**Data listing**
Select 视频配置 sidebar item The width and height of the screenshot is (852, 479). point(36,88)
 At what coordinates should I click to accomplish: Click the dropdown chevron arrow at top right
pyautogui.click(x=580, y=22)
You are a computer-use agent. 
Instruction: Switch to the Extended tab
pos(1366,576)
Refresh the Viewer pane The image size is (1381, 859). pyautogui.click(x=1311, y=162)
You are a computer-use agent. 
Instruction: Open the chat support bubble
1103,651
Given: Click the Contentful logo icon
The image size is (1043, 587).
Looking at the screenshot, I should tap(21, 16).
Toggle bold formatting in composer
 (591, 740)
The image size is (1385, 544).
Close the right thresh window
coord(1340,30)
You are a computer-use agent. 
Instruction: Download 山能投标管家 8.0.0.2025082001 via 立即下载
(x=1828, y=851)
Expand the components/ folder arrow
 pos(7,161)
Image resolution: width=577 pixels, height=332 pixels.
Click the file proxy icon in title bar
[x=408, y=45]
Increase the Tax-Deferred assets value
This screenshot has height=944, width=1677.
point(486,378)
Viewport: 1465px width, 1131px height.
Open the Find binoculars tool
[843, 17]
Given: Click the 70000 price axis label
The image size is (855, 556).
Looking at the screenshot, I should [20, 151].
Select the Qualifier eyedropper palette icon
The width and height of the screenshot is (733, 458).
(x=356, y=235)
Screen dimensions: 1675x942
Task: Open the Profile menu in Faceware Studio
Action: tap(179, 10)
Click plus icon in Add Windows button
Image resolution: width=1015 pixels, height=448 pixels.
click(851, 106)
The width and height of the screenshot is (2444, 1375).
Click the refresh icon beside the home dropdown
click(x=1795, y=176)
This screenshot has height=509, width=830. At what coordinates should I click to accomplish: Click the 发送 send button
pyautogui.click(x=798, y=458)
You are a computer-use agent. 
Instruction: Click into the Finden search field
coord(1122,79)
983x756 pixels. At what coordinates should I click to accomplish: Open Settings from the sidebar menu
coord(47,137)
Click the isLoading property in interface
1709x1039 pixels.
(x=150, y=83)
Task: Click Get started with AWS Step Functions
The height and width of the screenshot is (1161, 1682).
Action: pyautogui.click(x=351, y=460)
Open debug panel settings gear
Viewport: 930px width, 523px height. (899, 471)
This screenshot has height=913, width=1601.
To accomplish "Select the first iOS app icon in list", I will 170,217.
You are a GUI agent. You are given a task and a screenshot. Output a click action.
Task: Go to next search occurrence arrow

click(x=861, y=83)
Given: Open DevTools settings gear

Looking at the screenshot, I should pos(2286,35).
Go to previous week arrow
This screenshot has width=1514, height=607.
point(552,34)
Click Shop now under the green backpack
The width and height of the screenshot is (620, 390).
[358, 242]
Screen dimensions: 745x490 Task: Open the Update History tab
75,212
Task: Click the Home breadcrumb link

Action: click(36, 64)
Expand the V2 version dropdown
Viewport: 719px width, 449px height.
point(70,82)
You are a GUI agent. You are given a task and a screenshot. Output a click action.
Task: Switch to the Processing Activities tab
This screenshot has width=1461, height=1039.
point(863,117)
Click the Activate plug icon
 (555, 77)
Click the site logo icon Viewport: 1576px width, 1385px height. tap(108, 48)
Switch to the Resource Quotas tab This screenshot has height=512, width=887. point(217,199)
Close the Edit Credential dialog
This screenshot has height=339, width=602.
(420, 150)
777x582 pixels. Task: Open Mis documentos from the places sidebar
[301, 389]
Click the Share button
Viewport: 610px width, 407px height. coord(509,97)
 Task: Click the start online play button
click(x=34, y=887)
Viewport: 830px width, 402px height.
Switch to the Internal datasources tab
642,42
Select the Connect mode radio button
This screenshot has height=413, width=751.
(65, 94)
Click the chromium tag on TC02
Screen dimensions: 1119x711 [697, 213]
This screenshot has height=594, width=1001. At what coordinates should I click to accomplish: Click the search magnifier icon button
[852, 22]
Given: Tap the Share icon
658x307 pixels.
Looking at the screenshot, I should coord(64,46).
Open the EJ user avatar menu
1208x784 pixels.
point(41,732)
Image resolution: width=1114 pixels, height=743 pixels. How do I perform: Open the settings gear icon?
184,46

**The task**
Output the records above in full, with nothing altered.

**Answer box**
Select 视频配置 sidebar item The width and height of the screenshot is (852, 479). point(36,88)
 At what coordinates should I click to accomplish: Click the dropdown chevron arrow at top right
pyautogui.click(x=580, y=22)
You are a computer-use agent. 
Instruction: Switch to the Extended tab
pos(1366,576)
Refresh the Viewer pane The image size is (1381, 859). pyautogui.click(x=1311, y=162)
You are a computer-use agent. 
Instruction: Open the chat support bubble
1103,651
Given: Click the Contentful logo icon
The image size is (1043, 587).
Looking at the screenshot, I should tap(21, 16).
Toggle bold formatting in composer
 (591, 740)
The image size is (1385, 544).
Close the right thresh window
coord(1340,30)
You are a computer-use agent. 
Instruction: Download 山能投标管家 8.0.0.2025082001 via 立即下载
(x=1828, y=851)
Expand the components/ folder arrow
 pos(7,161)
Image resolution: width=577 pixels, height=332 pixels.
Click the file proxy icon in title bar
[x=408, y=45]
Increase the Tax-Deferred assets value
This screenshot has height=944, width=1677.
point(486,378)
Viewport: 1465px width, 1131px height.
Open the Find binoculars tool
[843, 17]
Given: Click the 70000 price axis label
The image size is (855, 556).
Looking at the screenshot, I should [20, 151].
Select the Qualifier eyedropper palette icon
The width and height of the screenshot is (733, 458).
(x=356, y=235)
Screen dimensions: 1675x942
Task: Open the Profile menu in Faceware Studio
Action: tap(179, 10)
Click plus icon in Add Windows button
Image resolution: width=1015 pixels, height=448 pixels.
click(851, 106)
The width and height of the screenshot is (2444, 1375).
Click the refresh icon beside the home dropdown
click(x=1795, y=176)
This screenshot has height=509, width=830. At what coordinates should I click to accomplish: Click the 发送 send button
pyautogui.click(x=798, y=458)
You are a computer-use agent. 
Instruction: Click into the Finden search field
coord(1122,79)
983x756 pixels. At what coordinates should I click to accomplish: Open Settings from the sidebar menu
coord(47,137)
Click the isLoading property in interface
1709x1039 pixels.
(x=150, y=83)
Task: Click Get started with AWS Step Functions
The height and width of the screenshot is (1161, 1682).
Action: pyautogui.click(x=351, y=460)
Open debug panel settings gear
Viewport: 930px width, 523px height. (899, 471)
This screenshot has height=913, width=1601.
To accomplish "Select the first iOS app icon in list", I will 170,217.
You are a GUI agent. You are given a task and a screenshot. Output a click action.
Task: Go to next search occurrence arrow

click(x=861, y=83)
Given: Open DevTools settings gear

Looking at the screenshot, I should pos(2286,35).
Go to previous week arrow
This screenshot has width=1514, height=607.
point(552,34)
Click Shop now under the green backpack
The width and height of the screenshot is (620, 390).
[358, 242]
Screen dimensions: 745x490 Task: Open the Update History tab
75,212
Task: Click the Home breadcrumb link

Action: click(36, 64)
Expand the V2 version dropdown
Viewport: 719px width, 449px height.
point(70,82)
You are a GUI agent. You are given a task and a screenshot. Output a click action.
Task: Switch to the Processing Activities tab
This screenshot has width=1461, height=1039.
point(863,117)
Click the Activate plug icon
 (555, 77)
Click the site logo icon Viewport: 1576px width, 1385px height. tap(108, 48)
Switch to the Resource Quotas tab This screenshot has height=512, width=887. point(217,199)
Close the Edit Credential dialog
This screenshot has height=339, width=602.
(420, 150)
777x582 pixels. Task: Open Mis documentos from the places sidebar
[301, 389]
Click the Share button
Viewport: 610px width, 407px height. coord(509,97)
 Task: Click the start online play button
click(x=34, y=887)
Viewport: 830px width, 402px height.
Switch to the Internal datasources tab
642,42
Select the Connect mode radio button
This screenshot has height=413, width=751.
(65, 94)
Click the chromium tag on TC02
Screen dimensions: 1119x711 [697, 213]
This screenshot has height=594, width=1001. At what coordinates should I click to accomplish: Click the search magnifier icon button
[852, 22]
Given: Tap the Share icon
658x307 pixels.
Looking at the screenshot, I should coord(64,46).
Open the EJ user avatar menu
1208x784 pixels.
point(41,732)
Image resolution: width=1114 pixels, height=743 pixels. How do I perform: Open the settings gear icon?
184,46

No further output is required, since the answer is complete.